Soham was only five years old when he got an opportunity to act in Satyajit Ray’s Shakha Proshakha. He says that it has almost become a ritual for him to watch the film on Satyajit Ray’s birthday every year.
“To celebrate Jethu’s (Satyajit Ray’s) birthday on May 2, we make it a point to watch Shakha Proshaka at home every year. There were times, when I visited his house too. I was five years old when jethu cast me in the film. I still remember how he would pamper me on the sets. I was very fond of ice creams and he made sure I got one whenever I wanted. His style of working was simple. He would enact a scene three or four times, so that the actor understood what exactly he wanted. Only then he would take the final shot,” recalled Soham.
Soham had played the nave grandson in Shakha Proshakha who would ask his ailing grandfather what “do numberi” money means and this has become one of the most iconic scenes in Bengali movie history.

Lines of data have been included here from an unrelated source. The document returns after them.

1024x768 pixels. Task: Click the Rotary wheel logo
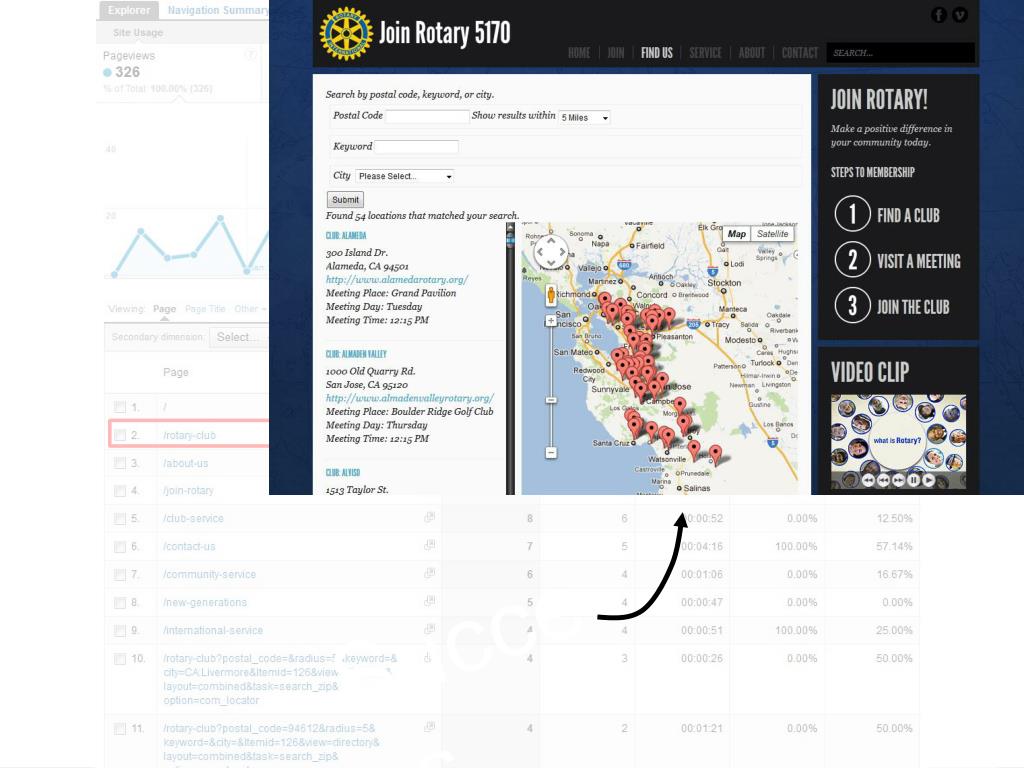(345, 33)
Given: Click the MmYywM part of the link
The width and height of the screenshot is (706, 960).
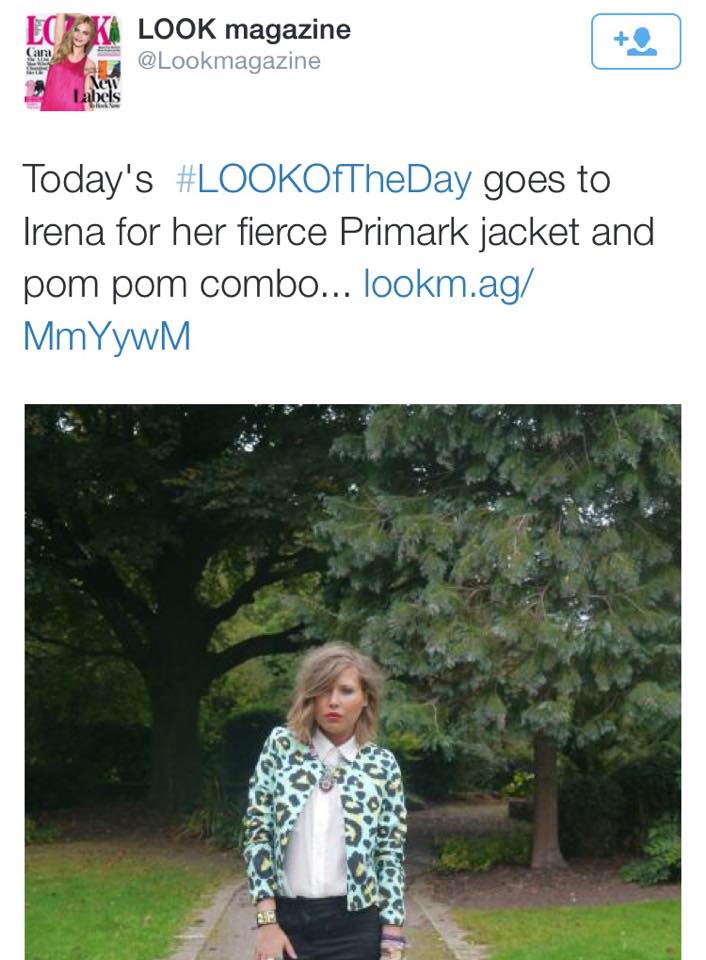Looking at the screenshot, I should click(106, 336).
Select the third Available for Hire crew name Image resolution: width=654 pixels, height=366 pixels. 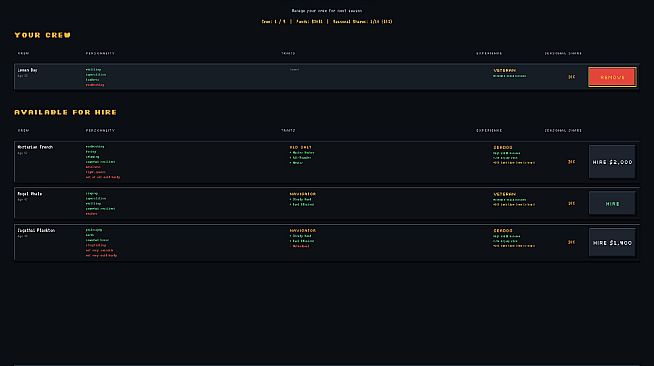click(36, 230)
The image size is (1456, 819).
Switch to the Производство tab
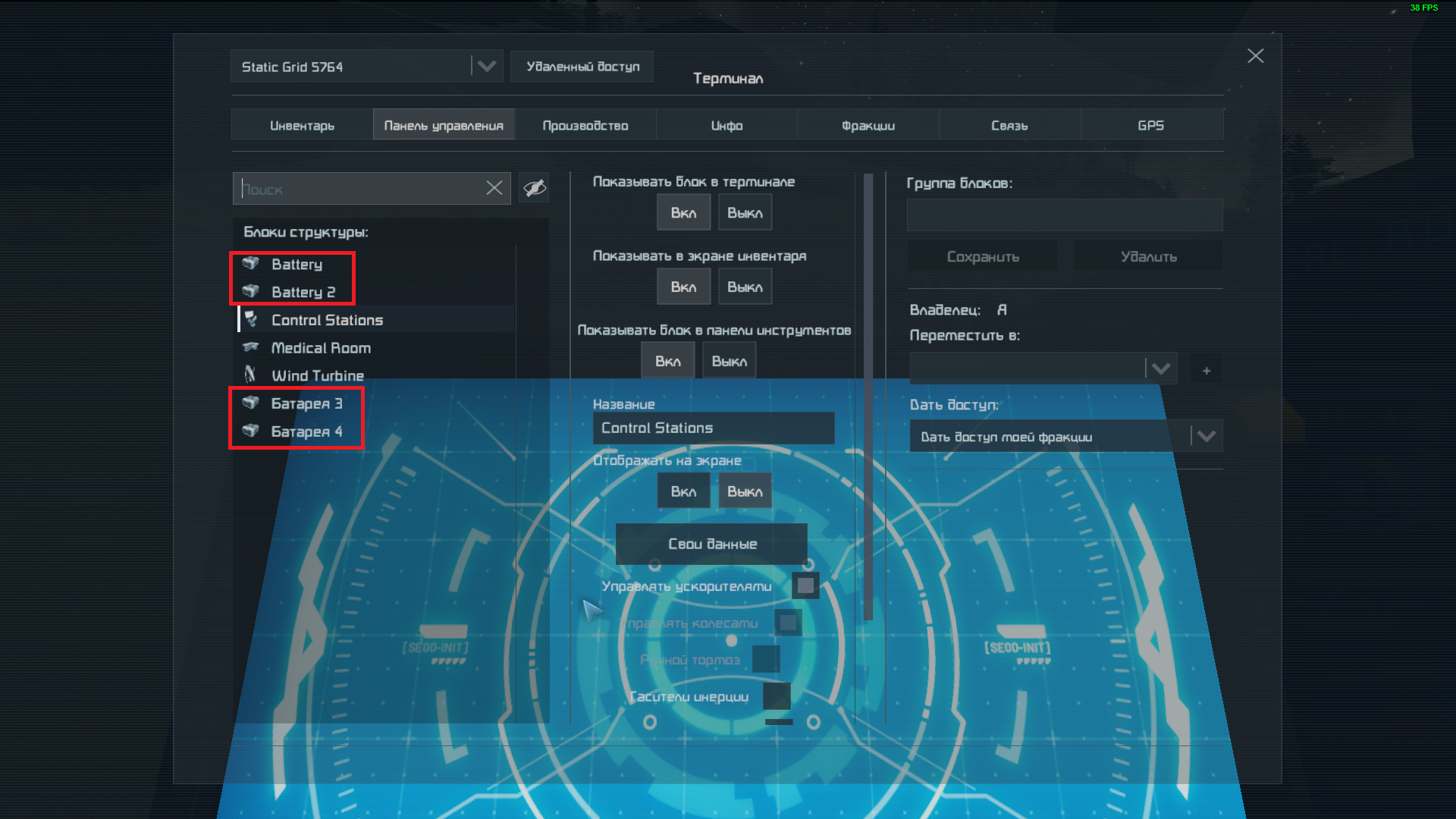point(585,125)
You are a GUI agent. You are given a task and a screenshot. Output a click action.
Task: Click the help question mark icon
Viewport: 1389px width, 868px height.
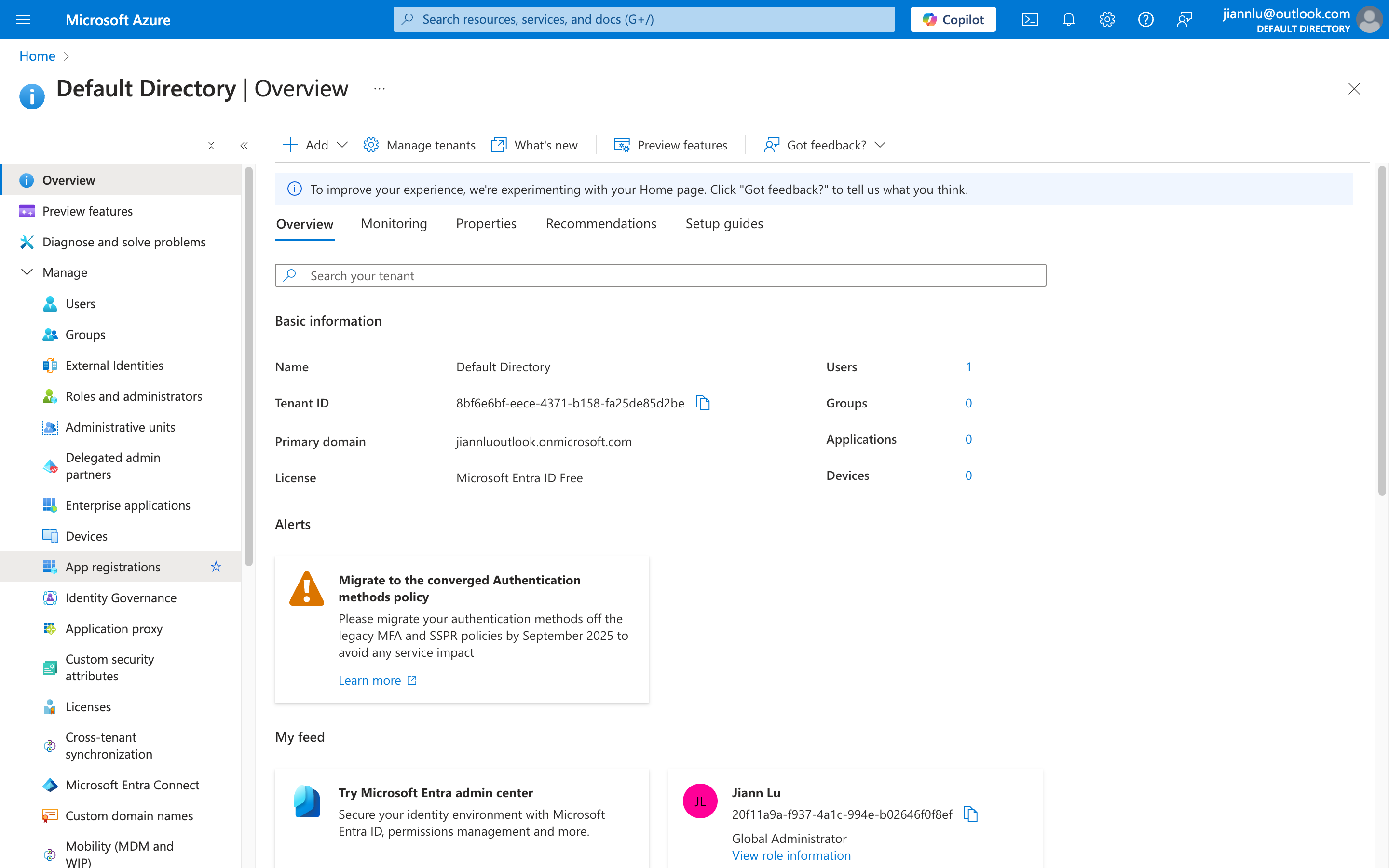click(x=1145, y=19)
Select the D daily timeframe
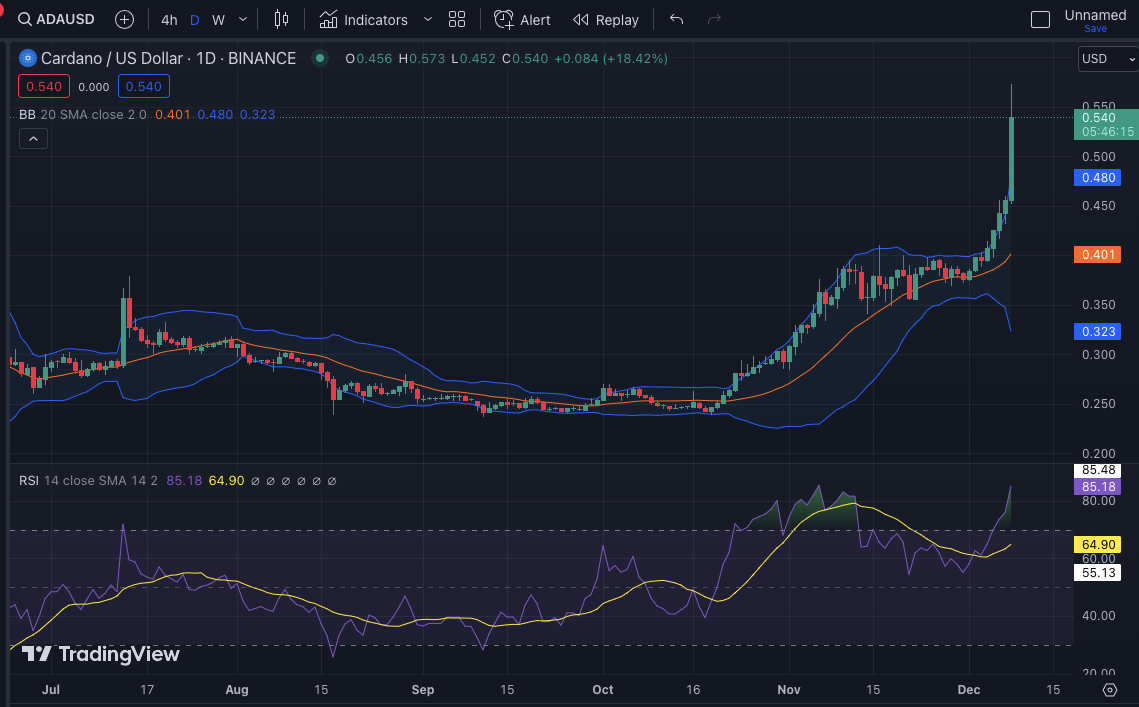The image size is (1139, 707). tap(195, 19)
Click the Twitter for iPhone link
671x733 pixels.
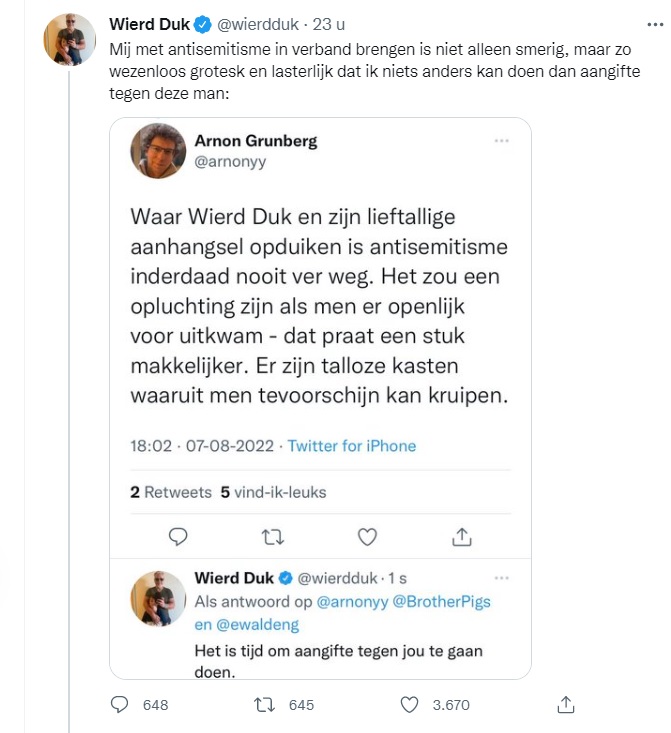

Ray had a secret bonding with children. Be it ‘Pather Panchali’ or ‘Agantuk’, he used to handle children like entities on their own. He would often pick them from their urban, educated, modern backdrop to set them in a more rural setting whenever the script would demand and they never looked like out of place. They didn’t even behave or speak like precocious children as we see in many films. Even in his literary works for children he used to follow the same thinking that children are more imaginative than older readers.